PASSAGE TO READ:
This is a condition in pregnancy characterized by high blood pressure, sometimes with fluid retention and proteinuria,most often the liver and kidneys. Preeclampsia usually begins after 20 weeks of pregnancy in women whose blood pressure had been normal.
SIGN AND SYMPTOMS OF PRE-ECLAMPSIA
Pre-eclampsia, which occurs only in pregnancy, has several features. Two common signs of pre-eclampsia are:
- High blood pressure
- Protein in the urine.
Because these signs often do not cause any symptoms, they are usually detected at a routine ante-natal check-up.
Other features of pre-eclampsia may include:
- Oedema (swelling), usually of the face, hands, feet and ankles,
- Persistent headaches,
- Blurred vision,
- Shortness of breath,
- Nausea and vomiting and
- Upper abdominal pain.
If one is pregnant and develop a severe or persistent headache, abdominal pain or sudden onset of blurred vision,one should seek urgent medical attention.
CAUSES OF PRE-CLAMPSIA
While the exact cause of pre-eclampsia is not known, it is thought to be related to a problem with the placenta, the connection between mother and baby. The placenta provides oxygen and nutrients to the developing baby.
In pre-eclampsia, the blood vessels that supply the placenta do not develop properly, leading to problems with the placenta itself. This may affect blood flow through the placenta and also affect the mother’s blood pressure.
It is possible that the immune system or certain genes are involved in the development of pre-eclampsia.
Several factors are known to increase the risk of developing pre-eclampsia.
The main risk factors include:
- Having had pre-eclampsia in a previous pregnancy or
- Having pre-existing high blood pressure, diabetes, kidney disease, clotting disorders or lupus.
Additional factors that can increase one risk (particularly if there are 2 or more risk factors) include:
- If it is one first pregnancy, or her first pregnancy with her current partner,
- Having family history of pre-eclampsia,
- Being older than 40 years of age
- Being obese,
- Being pregnant with more than one baby (e.g. twins); and
- Having a gap of more than 10 years between pregnancies.

GIVEN MATERIAL:
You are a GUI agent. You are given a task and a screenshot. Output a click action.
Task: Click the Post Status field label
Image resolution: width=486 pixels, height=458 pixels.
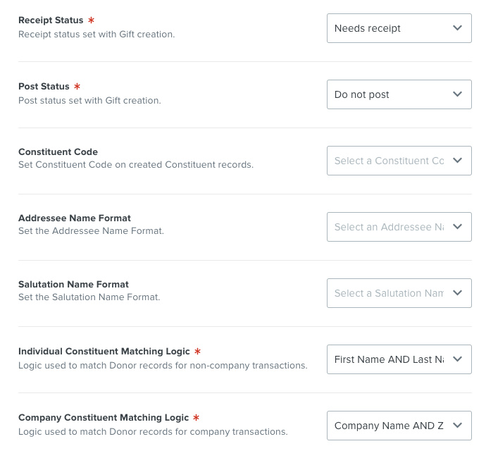pos(44,86)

THE PROBLEM: Write the next part of the text on pre-eclampsia, picking up after its final sentence.

ANSWER SPACE:
COMPLICATIONS OF PRE-ECLAMPSIA
Low birthweight babies.
In some cases the premature separation of the placenta from the uterus before the baby is born.
Rupture of the liver
Stroke (cerebral haemorrhage)
Patient also experiences HELLP syndrome ( hemolysis with nausea, vomiting, headache and upper right abdominal pain )
-Death in very rare cases
DIAGNOSIS OF PRE-ECLAMPSIA
In many cases, pre-eclampsia is first diagnosed after routine blood pressure checks and/or urine tests reveal abnormalities.
If pre-eclampsia is suspected, further assessment and testing may be recommended in hospital or a day assessment unit under the care of an obstetrician (specialist in pregnancy and childbirth).
Tests may include:
- urine tests for protein,
- blood tests to check kidney function, liver enzymes and platelets (cells in the blood that are responsible for clotting), and
- ultrasound scans to check the babies development, the amount of amniotic fluid and blood flow through the umbilical artery to the baby.
MANAGEMENT OF PRE-ECLAMPSIA
Adequate bed rest
Try mild yoga and reduce activities
Drink plenty of water
Low sodium intake
Avoid transfatty acids and saturated fats
Quit smoking and alcohol
Close monitoring of the mother and baby.
Low activities during pregnancy
Regular monitoring of the baby
Sufficient vitamin D
Fetal kick count also helps in monitoring babies activities
Magnesium sulphate treatment act as anticonvulsant.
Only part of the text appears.